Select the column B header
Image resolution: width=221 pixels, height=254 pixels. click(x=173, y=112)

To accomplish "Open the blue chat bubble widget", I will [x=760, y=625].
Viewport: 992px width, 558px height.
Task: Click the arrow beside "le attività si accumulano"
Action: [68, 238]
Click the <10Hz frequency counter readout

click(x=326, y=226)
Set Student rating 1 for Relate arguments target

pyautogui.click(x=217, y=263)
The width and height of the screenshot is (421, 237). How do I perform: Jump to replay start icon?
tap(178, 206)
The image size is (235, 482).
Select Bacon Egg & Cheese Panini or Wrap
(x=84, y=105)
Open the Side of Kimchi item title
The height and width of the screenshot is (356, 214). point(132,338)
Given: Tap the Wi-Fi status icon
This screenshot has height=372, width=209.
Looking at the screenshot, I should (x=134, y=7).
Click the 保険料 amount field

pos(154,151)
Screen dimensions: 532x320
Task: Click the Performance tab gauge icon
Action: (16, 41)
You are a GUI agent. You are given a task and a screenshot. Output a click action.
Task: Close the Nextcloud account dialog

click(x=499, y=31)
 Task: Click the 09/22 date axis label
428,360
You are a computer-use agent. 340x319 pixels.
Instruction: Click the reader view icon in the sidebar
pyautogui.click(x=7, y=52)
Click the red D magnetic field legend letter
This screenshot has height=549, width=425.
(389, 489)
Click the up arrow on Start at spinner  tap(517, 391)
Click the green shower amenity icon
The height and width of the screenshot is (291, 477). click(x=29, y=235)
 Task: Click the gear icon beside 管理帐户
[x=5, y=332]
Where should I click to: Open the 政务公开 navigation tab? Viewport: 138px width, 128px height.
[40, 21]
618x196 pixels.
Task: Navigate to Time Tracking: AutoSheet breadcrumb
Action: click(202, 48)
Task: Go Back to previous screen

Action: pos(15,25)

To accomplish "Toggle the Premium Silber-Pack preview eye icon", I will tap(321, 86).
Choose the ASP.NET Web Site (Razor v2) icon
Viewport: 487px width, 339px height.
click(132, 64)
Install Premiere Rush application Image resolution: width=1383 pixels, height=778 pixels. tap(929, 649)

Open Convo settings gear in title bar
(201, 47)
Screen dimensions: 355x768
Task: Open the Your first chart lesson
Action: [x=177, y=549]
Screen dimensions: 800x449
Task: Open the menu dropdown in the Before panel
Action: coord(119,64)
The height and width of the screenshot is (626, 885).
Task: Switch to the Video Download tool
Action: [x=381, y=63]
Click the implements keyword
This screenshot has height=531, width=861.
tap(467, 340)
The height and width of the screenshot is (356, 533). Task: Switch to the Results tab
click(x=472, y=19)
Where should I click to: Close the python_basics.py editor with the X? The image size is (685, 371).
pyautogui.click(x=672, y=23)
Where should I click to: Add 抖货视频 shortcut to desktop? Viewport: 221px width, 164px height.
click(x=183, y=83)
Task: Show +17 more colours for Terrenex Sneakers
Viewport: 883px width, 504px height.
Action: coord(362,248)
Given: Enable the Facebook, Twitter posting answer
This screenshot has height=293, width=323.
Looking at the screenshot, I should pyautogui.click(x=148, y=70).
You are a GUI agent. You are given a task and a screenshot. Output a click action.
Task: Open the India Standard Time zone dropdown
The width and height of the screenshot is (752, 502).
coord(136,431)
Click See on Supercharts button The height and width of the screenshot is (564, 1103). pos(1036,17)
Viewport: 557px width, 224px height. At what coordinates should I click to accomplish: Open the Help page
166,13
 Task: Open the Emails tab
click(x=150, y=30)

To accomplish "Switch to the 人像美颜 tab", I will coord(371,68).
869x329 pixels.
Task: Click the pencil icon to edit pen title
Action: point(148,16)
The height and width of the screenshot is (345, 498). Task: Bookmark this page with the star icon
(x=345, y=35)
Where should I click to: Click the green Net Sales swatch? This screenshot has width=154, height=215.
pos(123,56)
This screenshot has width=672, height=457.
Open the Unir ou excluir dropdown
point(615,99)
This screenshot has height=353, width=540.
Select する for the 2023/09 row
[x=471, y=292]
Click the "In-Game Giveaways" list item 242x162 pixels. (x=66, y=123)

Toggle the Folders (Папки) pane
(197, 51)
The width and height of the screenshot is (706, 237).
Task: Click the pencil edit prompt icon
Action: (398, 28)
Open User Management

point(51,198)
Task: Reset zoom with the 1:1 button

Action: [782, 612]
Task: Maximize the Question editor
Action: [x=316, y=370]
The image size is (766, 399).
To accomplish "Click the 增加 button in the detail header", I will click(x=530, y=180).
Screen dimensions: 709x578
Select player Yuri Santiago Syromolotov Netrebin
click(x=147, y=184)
==========
A verbatim transcription of all the entries above is required.

## Reply to the exercise:
Select the column B header
Image resolution: width=221 pixels, height=254 pixels. click(x=173, y=112)

To accomplish "Open the blue chat bubble widget", I will [x=760, y=625].
Viewport: 992px width, 558px height.
Task: Click the arrow beside "le attività si accumulano"
Action: [68, 238]
Click the <10Hz frequency counter readout

click(x=326, y=226)
Set Student rating 1 for Relate arguments target

pyautogui.click(x=217, y=263)
The width and height of the screenshot is (421, 237). How do I perform: Jump to replay start icon?
tap(178, 206)
The image size is (235, 482).
Select Bacon Egg & Cheese Panini or Wrap
(x=84, y=105)
Open the Side of Kimchi item title
The height and width of the screenshot is (356, 214). point(132,338)
Given: Tap the Wi-Fi status icon
This screenshot has height=372, width=209.
Looking at the screenshot, I should (x=134, y=7).
Click the 保険料 amount field

pos(154,151)
Screen dimensions: 532x320
Task: Click the Performance tab gauge icon
Action: (16, 41)
You are a GUI agent. You are given a task and a screenshot. Output a click action.
Task: Close the Nextcloud account dialog

click(x=499, y=31)
 Task: Click the 09/22 date axis label
428,360
You are a computer-use agent. 340x319 pixels.
Instruction: Click the reader view icon in the sidebar
pyautogui.click(x=7, y=52)
Click the red D magnetic field legend letter
This screenshot has height=549, width=425.
(389, 489)
Click the up arrow on Start at spinner  tap(517, 391)
Click the green shower amenity icon
The height and width of the screenshot is (291, 477). click(x=29, y=235)
 Task: Click the gear icon beside 管理帐户
[x=5, y=332]
Where should I click to: Open the 政务公开 navigation tab? Viewport: 138px width, 128px height.
[40, 21]
618x196 pixels.
Task: Navigate to Time Tracking: AutoSheet breadcrumb
Action: click(202, 48)
Task: Go Back to previous screen

Action: pos(15,25)

To accomplish "Toggle the Premium Silber-Pack preview eye icon", I will tap(321, 86).
Choose the ASP.NET Web Site (Razor v2) icon
Viewport: 487px width, 339px height.
click(132, 64)
Install Premiere Rush application Image resolution: width=1383 pixels, height=778 pixels. tap(929, 649)

Open Convo settings gear in title bar
(201, 47)
Screen dimensions: 355x768
Task: Open the Your first chart lesson
Action: [x=177, y=549]
Screen dimensions: 800x449
Task: Open the menu dropdown in the Before panel
Action: coord(119,64)
The height and width of the screenshot is (626, 885).
Task: Switch to the Video Download tool
Action: [x=381, y=63]
Click the implements keyword
This screenshot has height=531, width=861.
tap(467, 340)
The height and width of the screenshot is (356, 533). Task: Switch to the Results tab
click(x=472, y=19)
Where should I click to: Close the python_basics.py editor with the X? The image size is (685, 371).
pyautogui.click(x=672, y=23)
Where should I click to: Add 抖货视频 shortcut to desktop? Viewport: 221px width, 164px height.
click(x=183, y=83)
Task: Show +17 more colours for Terrenex Sneakers
Viewport: 883px width, 504px height.
Action: coord(362,248)
Given: Enable the Facebook, Twitter posting answer
This screenshot has height=293, width=323.
Looking at the screenshot, I should pyautogui.click(x=148, y=70).
You are a GUI agent. You are given a task and a screenshot. Output a click action.
Task: Open the India Standard Time zone dropdown
The width and height of the screenshot is (752, 502).
coord(136,431)
Click See on Supercharts button The height and width of the screenshot is (564, 1103). pos(1036,17)
Viewport: 557px width, 224px height. At what coordinates should I click to accomplish: Open the Help page
166,13
 Task: Open the Emails tab
click(x=150, y=30)

To accomplish "Switch to the 人像美颜 tab", I will coord(371,68).
869x329 pixels.
Task: Click the pencil icon to edit pen title
Action: point(148,16)
The height and width of the screenshot is (345, 498). Task: Bookmark this page with the star icon
(x=345, y=35)
Where should I click to: Click the green Net Sales swatch? This screenshot has width=154, height=215.
pos(123,56)
This screenshot has width=672, height=457.
Open the Unir ou excluir dropdown
point(615,99)
This screenshot has height=353, width=540.
Select する for the 2023/09 row
[x=471, y=292]
Click the "In-Game Giveaways" list item 242x162 pixels. (x=66, y=123)

Toggle the Folders (Папки) pane
(197, 51)
The width and height of the screenshot is (706, 237).
Task: Click the pencil edit prompt icon
Action: (398, 28)
Open User Management

point(51,198)
Task: Reset zoom with the 1:1 button

Action: [782, 612]
Task: Maximize the Question editor
Action: [x=316, y=370]
The image size is (766, 399).
To accomplish "Click the 增加 button in the detail header", I will click(x=530, y=180).
Screen dimensions: 709x578
Select player Yuri Santiago Syromolotov Netrebin
click(x=147, y=184)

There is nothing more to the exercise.